Records of locating words and items:
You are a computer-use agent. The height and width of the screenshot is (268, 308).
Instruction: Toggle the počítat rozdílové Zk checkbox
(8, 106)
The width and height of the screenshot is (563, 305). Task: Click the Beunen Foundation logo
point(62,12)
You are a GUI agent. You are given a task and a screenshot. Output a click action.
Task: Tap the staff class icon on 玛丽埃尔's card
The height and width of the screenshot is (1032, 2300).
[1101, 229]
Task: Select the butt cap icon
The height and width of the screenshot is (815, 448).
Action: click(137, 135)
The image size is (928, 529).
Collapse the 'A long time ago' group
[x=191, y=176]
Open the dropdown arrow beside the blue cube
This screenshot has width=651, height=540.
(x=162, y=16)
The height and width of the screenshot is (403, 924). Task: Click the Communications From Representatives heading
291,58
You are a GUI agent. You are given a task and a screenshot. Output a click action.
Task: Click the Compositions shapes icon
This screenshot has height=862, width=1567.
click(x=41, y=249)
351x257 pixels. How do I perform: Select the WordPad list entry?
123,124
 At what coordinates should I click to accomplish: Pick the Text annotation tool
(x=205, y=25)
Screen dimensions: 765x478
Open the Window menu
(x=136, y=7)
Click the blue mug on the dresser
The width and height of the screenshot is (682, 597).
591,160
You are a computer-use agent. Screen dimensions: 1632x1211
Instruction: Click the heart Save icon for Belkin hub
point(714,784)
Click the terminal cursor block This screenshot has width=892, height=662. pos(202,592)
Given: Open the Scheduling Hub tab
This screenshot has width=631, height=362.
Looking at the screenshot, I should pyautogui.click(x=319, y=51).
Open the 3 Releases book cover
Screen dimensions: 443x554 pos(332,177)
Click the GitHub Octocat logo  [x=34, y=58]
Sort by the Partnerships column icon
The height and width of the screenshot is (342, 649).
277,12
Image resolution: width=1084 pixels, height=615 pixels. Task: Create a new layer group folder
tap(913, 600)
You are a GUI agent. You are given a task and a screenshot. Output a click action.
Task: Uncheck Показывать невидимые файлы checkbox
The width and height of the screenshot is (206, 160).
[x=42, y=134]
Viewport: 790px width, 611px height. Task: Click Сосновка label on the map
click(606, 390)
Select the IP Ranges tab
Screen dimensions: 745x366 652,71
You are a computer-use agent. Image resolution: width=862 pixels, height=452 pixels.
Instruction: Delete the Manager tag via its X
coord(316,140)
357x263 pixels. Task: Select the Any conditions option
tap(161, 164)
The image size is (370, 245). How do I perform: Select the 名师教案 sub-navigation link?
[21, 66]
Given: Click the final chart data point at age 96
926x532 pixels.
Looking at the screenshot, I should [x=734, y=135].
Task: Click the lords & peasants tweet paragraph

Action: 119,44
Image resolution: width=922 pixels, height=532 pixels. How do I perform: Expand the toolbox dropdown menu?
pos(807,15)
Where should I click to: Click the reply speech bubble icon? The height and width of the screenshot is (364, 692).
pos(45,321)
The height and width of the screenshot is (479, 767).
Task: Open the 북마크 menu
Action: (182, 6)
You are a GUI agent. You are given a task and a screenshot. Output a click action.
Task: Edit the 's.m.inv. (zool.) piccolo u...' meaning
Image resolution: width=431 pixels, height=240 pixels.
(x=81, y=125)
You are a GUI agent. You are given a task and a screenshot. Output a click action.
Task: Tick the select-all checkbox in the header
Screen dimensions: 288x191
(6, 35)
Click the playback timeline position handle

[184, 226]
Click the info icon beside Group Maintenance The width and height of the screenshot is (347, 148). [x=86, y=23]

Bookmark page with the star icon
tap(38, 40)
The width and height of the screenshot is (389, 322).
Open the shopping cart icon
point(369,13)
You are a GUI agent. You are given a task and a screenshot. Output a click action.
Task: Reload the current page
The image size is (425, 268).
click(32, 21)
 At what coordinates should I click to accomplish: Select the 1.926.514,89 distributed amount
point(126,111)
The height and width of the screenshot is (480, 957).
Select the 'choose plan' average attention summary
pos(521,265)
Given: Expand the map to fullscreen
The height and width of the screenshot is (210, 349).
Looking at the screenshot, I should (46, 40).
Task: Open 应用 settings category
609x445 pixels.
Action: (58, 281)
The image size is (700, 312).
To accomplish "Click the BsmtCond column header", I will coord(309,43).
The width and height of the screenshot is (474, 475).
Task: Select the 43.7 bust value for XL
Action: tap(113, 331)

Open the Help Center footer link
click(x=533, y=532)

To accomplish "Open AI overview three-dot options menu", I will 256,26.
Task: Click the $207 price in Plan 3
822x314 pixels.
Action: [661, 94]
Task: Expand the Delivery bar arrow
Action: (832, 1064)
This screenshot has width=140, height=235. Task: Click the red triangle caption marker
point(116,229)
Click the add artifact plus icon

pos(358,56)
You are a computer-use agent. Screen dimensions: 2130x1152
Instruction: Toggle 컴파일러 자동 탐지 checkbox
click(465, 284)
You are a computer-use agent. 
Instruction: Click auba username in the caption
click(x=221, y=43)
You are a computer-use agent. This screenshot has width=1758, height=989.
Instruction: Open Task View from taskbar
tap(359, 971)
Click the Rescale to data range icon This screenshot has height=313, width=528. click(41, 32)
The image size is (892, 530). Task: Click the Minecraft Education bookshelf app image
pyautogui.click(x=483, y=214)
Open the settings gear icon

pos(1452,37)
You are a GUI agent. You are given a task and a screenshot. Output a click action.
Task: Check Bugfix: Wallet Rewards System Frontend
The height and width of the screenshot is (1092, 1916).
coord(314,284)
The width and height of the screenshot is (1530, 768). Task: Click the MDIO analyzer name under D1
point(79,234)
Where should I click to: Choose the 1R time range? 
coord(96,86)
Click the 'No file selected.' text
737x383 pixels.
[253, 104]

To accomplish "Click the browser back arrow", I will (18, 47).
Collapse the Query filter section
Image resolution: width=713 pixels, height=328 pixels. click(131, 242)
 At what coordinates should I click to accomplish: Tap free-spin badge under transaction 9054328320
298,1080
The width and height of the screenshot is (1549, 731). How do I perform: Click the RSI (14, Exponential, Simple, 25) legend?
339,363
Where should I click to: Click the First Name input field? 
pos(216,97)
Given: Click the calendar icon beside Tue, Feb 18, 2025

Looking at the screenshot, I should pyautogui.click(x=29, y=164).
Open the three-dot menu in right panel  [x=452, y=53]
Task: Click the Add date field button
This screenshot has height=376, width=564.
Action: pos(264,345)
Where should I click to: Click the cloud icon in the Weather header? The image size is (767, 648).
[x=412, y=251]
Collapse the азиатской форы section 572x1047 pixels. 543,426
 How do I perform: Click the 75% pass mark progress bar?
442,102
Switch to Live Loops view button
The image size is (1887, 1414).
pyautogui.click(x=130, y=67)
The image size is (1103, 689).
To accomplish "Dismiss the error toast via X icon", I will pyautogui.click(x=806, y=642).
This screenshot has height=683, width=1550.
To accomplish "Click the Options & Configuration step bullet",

- [TO DO]: Express the stretch of the items above from the line that contains "Viewport: 790px width, 611px" through the line that contains "(x=81, y=125)" as a JSON list of strings, one string per line, leaving out blank lines.

- [FULL OUTPUT]:
[
  "Viewport: 790px width, 611px height. Task: Click Сосновка label on the map",
  "click(606, 390)",
  "Select the IP Ranges tab",
  "Screen dimensions: 745x366 652,71",
  "You are a computer-use agent. Image resolution: width=862 pixels, height=452 pixels.",
  "Instruction: Delete the Manager tag via its X",
  "coord(316,140)",
  "357x263 pixels. Task: Select the Any conditions option",
  "tap(161, 164)",
  "The image size is (370, 245). How do I perform: Select the 名师教案 sub-navigation link?",
  "[21, 66]",
  "Given: Click the final chart data point at age 96",
  "926x532 pixels.",
  "Looking at the screenshot, I should [x=734, y=135].",
  "Task: Click the lords & peasants tweet paragraph",
  "Action: 119,44",
  "Image resolution: width=922 pixels, height=532 pixels. How do I perform: Expand the toolbox dropdown menu?",
  "pos(807,15)",
  "Where should I click to: Click the reply speech bubble icon? The height and width of the screenshot is (364, 692).",
  "pos(45,321)",
  "The height and width of the screenshot is (479, 767).",
  "Task: Open the 북마크 menu",
  "Action: (182, 6)",
  "You are a GUI agent. You are given a task and a screenshot. Output a click action.",
  "Task: Edit the 's.m.inv. (zool.) piccolo u...' meaning",
  "Image resolution: width=431 pixels, height=240 pixels.",
  "(x=81, y=125)"
]